Posted in Journalism, and MintPress News

Originally published at MintPress News.

JERUSALEM — One year after a 16-year-old Palestinian was kidnapped from his home in Jerusalem and burned to death by Israeli settlers, his family and neighbors haven’t found peace, and justice seems even more elusive.

In the early morning of July 2, 2014, Mohammed Abu Khdeir was waiting for friends when he was kidnapped near his home. Witnesses and surveillance video showed him being forced into a car. His scorched and beaten body was found soon after in a nearby forest; Abu Khdeir had been burned alive by Jewish extremists.

Many saw Abu Khdeir’s brutal death as retaliation for the kidnapping and murder of three Israeli teens, who were buried just the day before. But even the mother of one of the slain Israelis decried the death of the Palestinian, telling the media, “There is no difference between blood and blood. Murder is murder. There is no justification and no atonement for murder.” The killing further inflamed the already high tensions between the people of Gaza and the occupying army in the lead up to the summer’s brutal war, during which Israeli forces killed thousands of civilians.

Although a group of men were charged with the killing, two of the primary suspects are being treated for mental illness and all three entered an insanity plea in court, leaving many Palestinians questioning whether justice had been served. “From the very first day of the investigation I said that they will either say that the killers are crazy, or they will set them free,” Abu Khdeir’s father, Hussein, told the Guardian as the court case developed.

16-year-old Mohammad Abu Khdeir, a Palestinian teenager whose burned body was found Wednesday, July 2 in the Jerusalem Forest.
16-year-old Mohammad Abu Khdeir, a Palestinian teenager whose burned body was found Wednesday, July 2 in the Jerusalem Forest.

For the suffering family, not much has changed one year later. “Mohammed was burned once.

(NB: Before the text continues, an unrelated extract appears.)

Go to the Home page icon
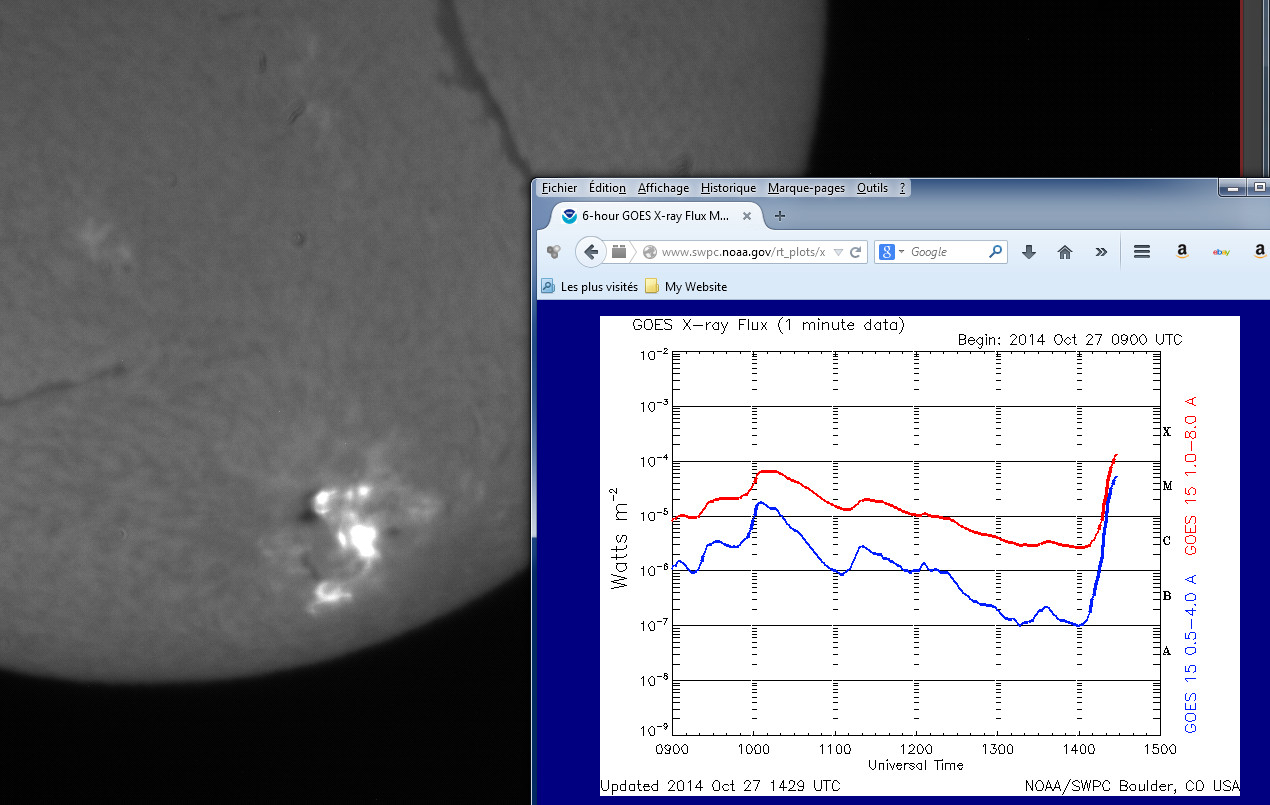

Me and his mother are burning every day,” Hussein Abu Khdeir told Ynet News last week, adding: “Sadly, despite the murder, we’re still seeing racism and the state doesn’t do anything. It cheers on the racists and continues their criminal acts.” The Abu Khdeir family asked for nonviolence during public commemorations of the anniversary but, as so often happens, police were determined to try to provoke a reaction.

According to International Middle East Media Center, Israeli police massed as hundreds of Palestinians marched nonviolently on the forest near an illegal Jewish settlement where Abu Khdeir’s body was found, using tear gas and pepper spray on the protesters to try to provoke violence. After the march, mourners gathered at a massive memorial service featuring both Muslim and Christian members of the community and a Palestinian member of Israel’s parliament.

Feda Abdelhady-Nasser, the Palestinian observer to the United Nations, marked the anniversary with a letter to the head of the world body. It reads, in part:

We hold the Israeli Government responsible for this crime and the culture of impunity in which Israeli settler have so vilely and continuously assaulted Palestinian civilians, and we join Mohammed’s parents in demanding accountability for the killing of their child and demanding justice for him and for all the Palestinian children that have been brutally killed by the occupying forces and settlers in the name of this illegitimate and belligerent occupation.